The roster of judges included major figures across the U.S. and Europe:

The judges awarded first place to Stéphanie Bertrand of Thessaloniki, Greece, and Nate Harrison of Brooklyn, New York, for their essays “Dropouts” and “Immanence of Intervention, Revival of Critique,” respectively.  Bertrand was cited by the judges for her nail-on-the-head exemplification argument that art operates increasingly as a form of intervention, more specifically, as immunity.  “As both a real and symbolic space,” writes Bertrand, “the art world creates an opening where transgressive artistic interventions register publicly as acts of disobedience while eschewing, for the most part, the threat of lawful punishment.”  More cautionary, Harrison addresses the problem of the growing abyss between operationalism and expression, warning against the squandering of our capacity of critique amid capitalism’s capacity to redeploy interventions in form alone: “It is by recognizing intervention as not only an expressive but also an operational gesture that we revive critique, and enter into what Sonia Katyal terms ‘semiotic disobedience,’ an occupation of both representations and their vectors.”  Bertrand and Harrison will share the prize and the $5,000 cash award.

As both a real and symbolic space, the art world creates an opening where transgressive artistic interventions register publicly as acts of disobedience while eschewing, for the most part, the threat of lawful punishment.
— Stéphanie Bertrand, First Place Award Winner, 2013

Second place was awarded to Marc Lombardo for his essay “On Power, Truth, and Living Statues.” Without once mentioning the word intervention, the piece makes a simple and powerful point at a time when frenzied activity is often taken as a sign in and of itself of political significance and efficacy.  Third place went to Arnaud Gerspacher for “Interventions.”  Avoiding cynicism, the essay “addresses the idea of the joyous intervention and the necessity to engage a certain theological residue in the form of grace: that is one way to think about a felicitous intervention—one that moves people or shifts the ground,” in the words of one of the judges.  Singled out for Special Mention was S. L. Irani-Silberman’s “Interrupting Invisibilities and Bridging Worlds: An Essay on the Work of,” with the judges citing Turkopticon as a powerful digital intervention.  The work was cited in Salon, Financial Times, and Huffington Post, among others.
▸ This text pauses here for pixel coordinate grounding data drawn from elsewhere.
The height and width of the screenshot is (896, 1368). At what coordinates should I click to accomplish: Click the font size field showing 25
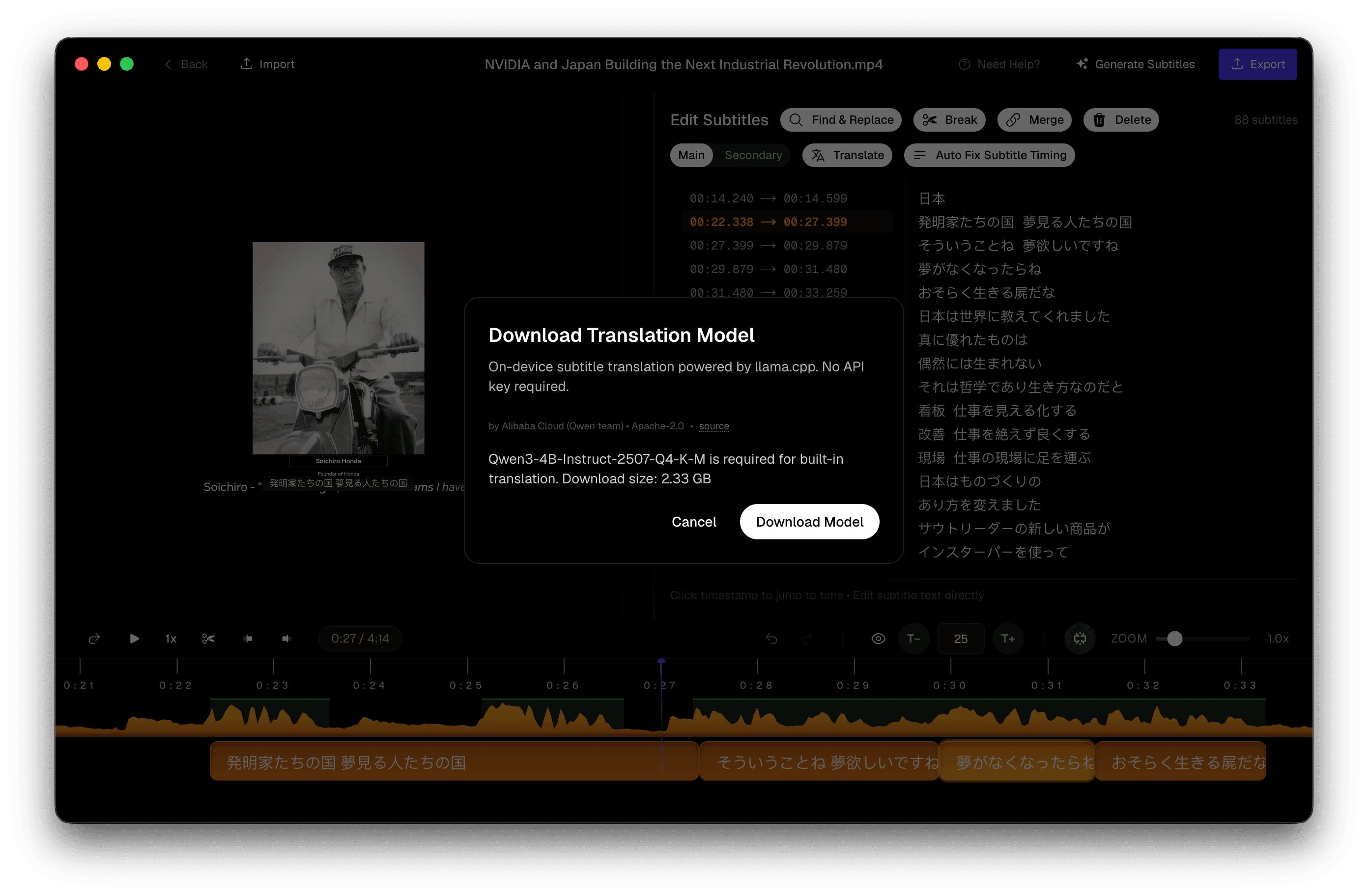click(x=961, y=639)
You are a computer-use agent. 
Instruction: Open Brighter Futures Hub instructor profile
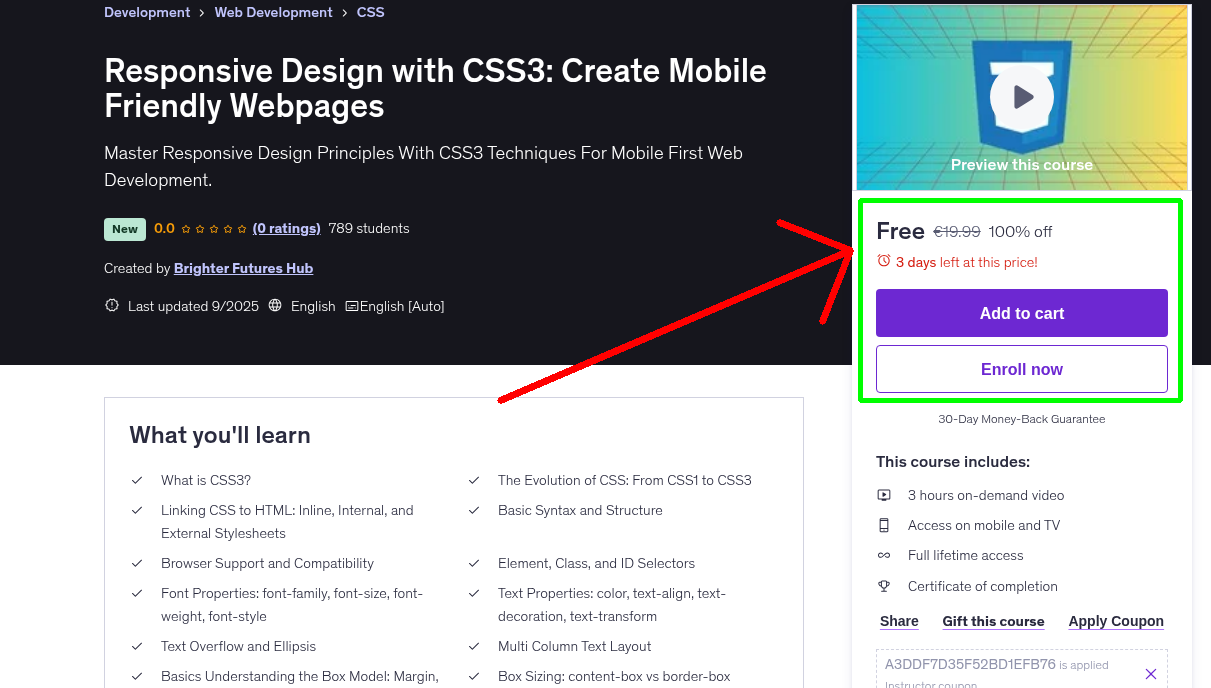(243, 268)
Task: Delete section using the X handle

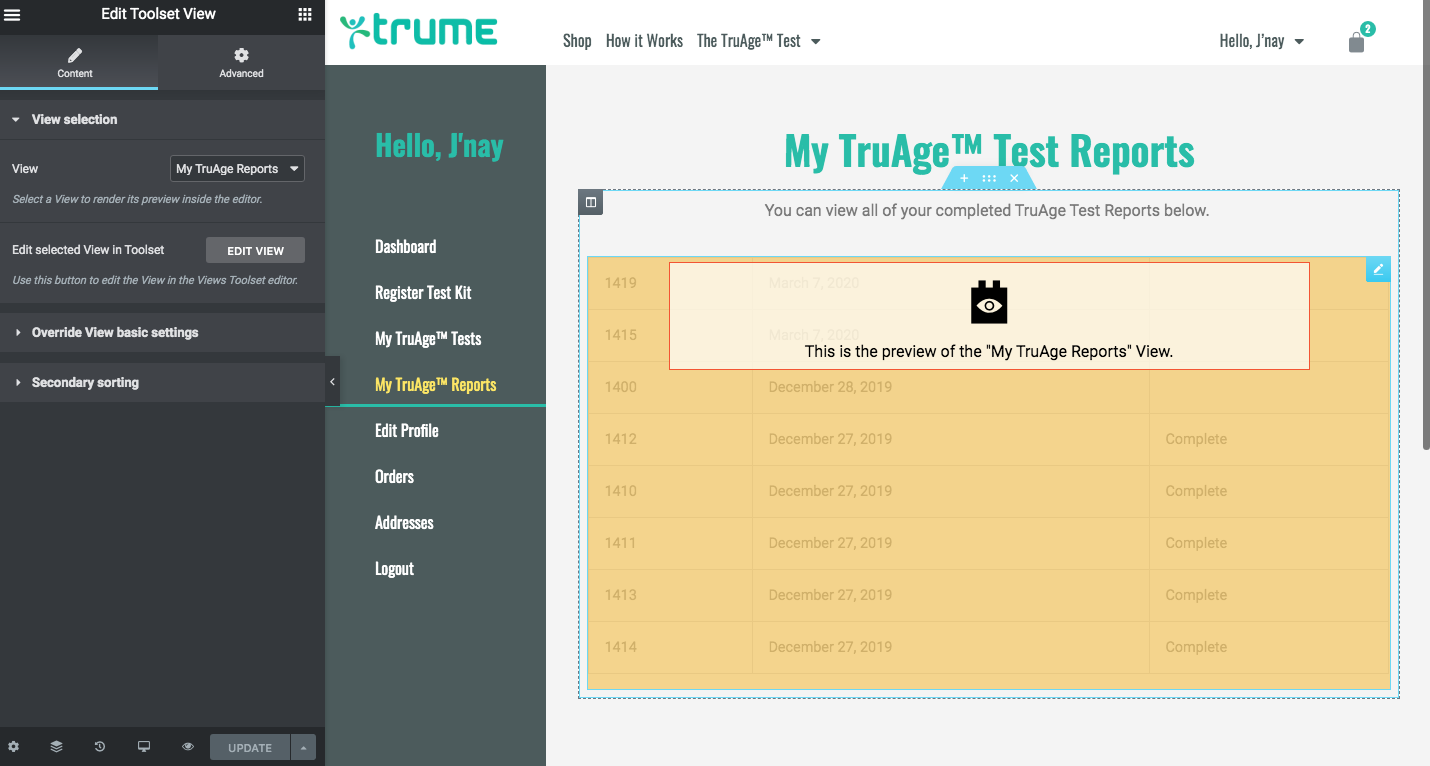Action: [1014, 178]
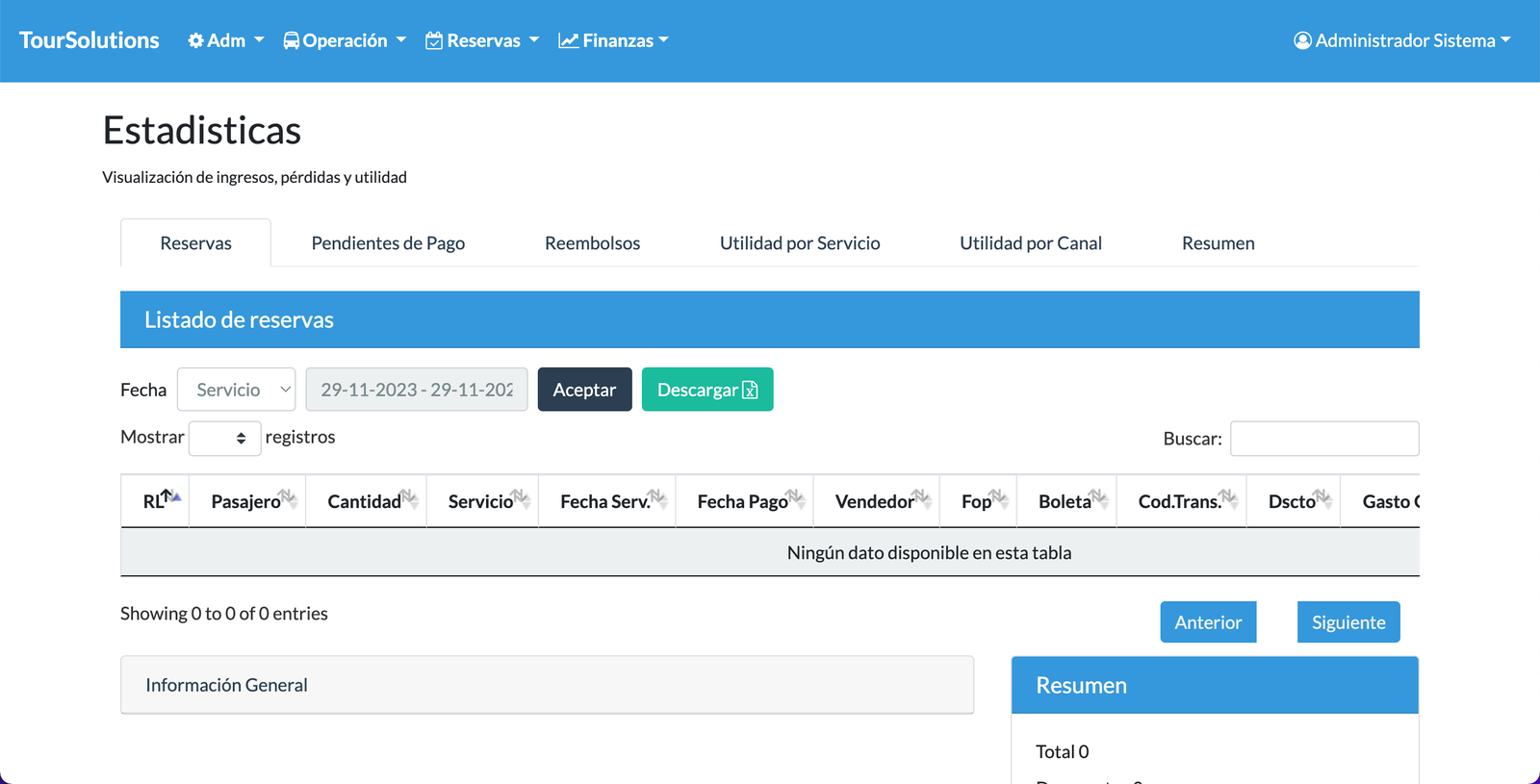Sort by the Fecha Pago column icon

[x=795, y=497]
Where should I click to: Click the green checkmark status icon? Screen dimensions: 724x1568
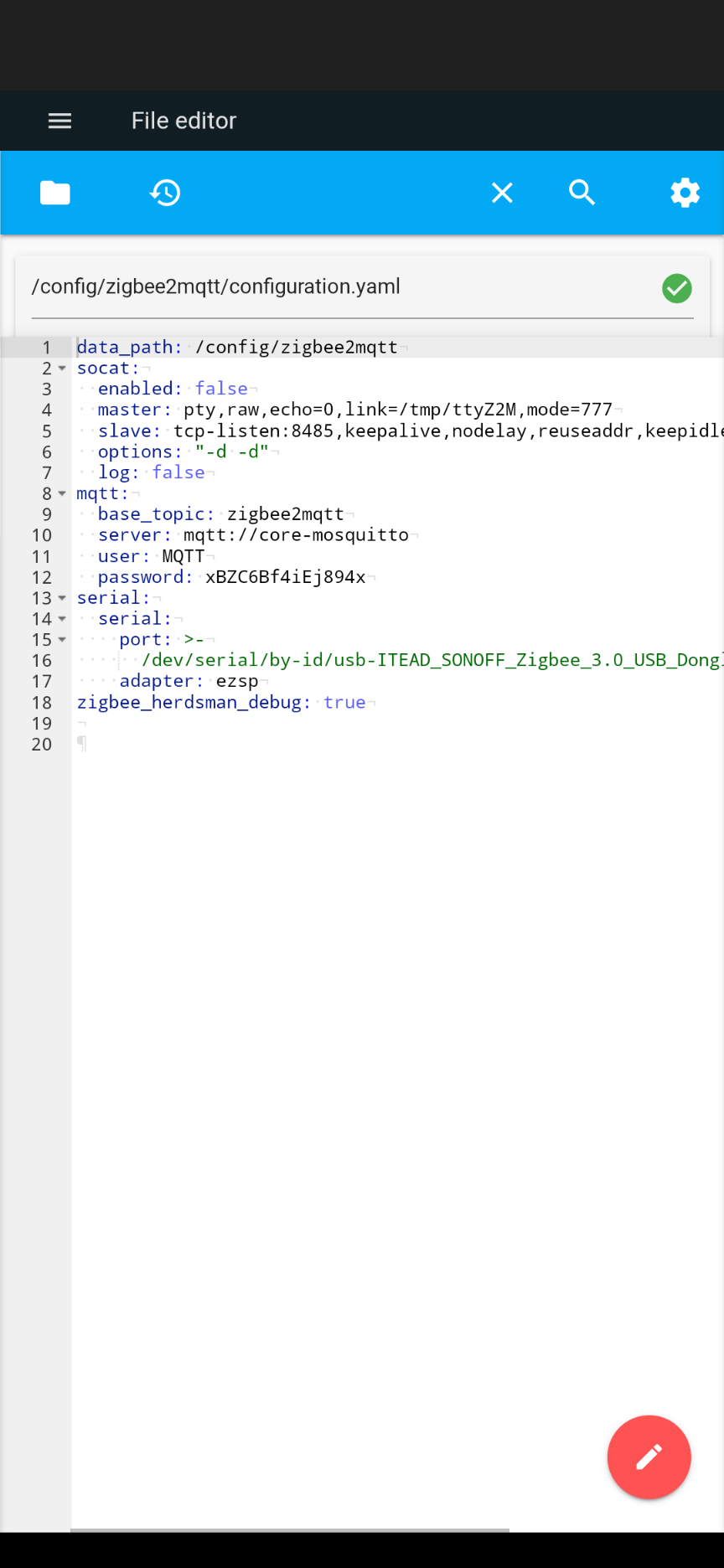(676, 288)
We note what may be obvious:  All of the submissions to the Hannah Arendt Prize bear witness to the power of the labor of thought and constitute, in and of themselves, interventions.  Thought, Arendt reminded us again and again, is a fragile thing, and with this fact, she chose to conclude The Human Condition:

Thought, finally—which we, following the premodern as well as the modern tradition, omitted from our reconsideration of the vita activa—is still possible, and no doubt actual, wherever men live under the conditions of political freedom. Unfortunately, and contrary to what is currently assumed about the proverbial ivory-tower independence of thinkers, no other human capacity is so vulnerable, and it is in fact far easier to act under conditions of tyranny than it is to think. As a living experience, thought has always been assumed, perhaps wrongly, to be known only to the few. It may not be presumptuous to believe that these few have not become fewer in our time. This may be irrelevant, or of restricted relevance, for the future of the world; it is not irrelevant for the future of man.

The temptation of cynicism is strong and compelling in dark times, if sometimes subtly encoded; and it is worth remarking that many of the submissions to the Hannah Arendt Prize recognize this danger even as they suggest that the future can no longer be taken as a given. The ramifications of such a situation for human life, thought, and freedom, have yet to be fully understood or even adequately registered.  In light of Fukushima and genetic engineering, the future itself may require an intervention.  We are proud to sponsor a prize in which the life, work, and legacy of Hannah Arendt live on. 

The next competition will focus on the theme of the Animal.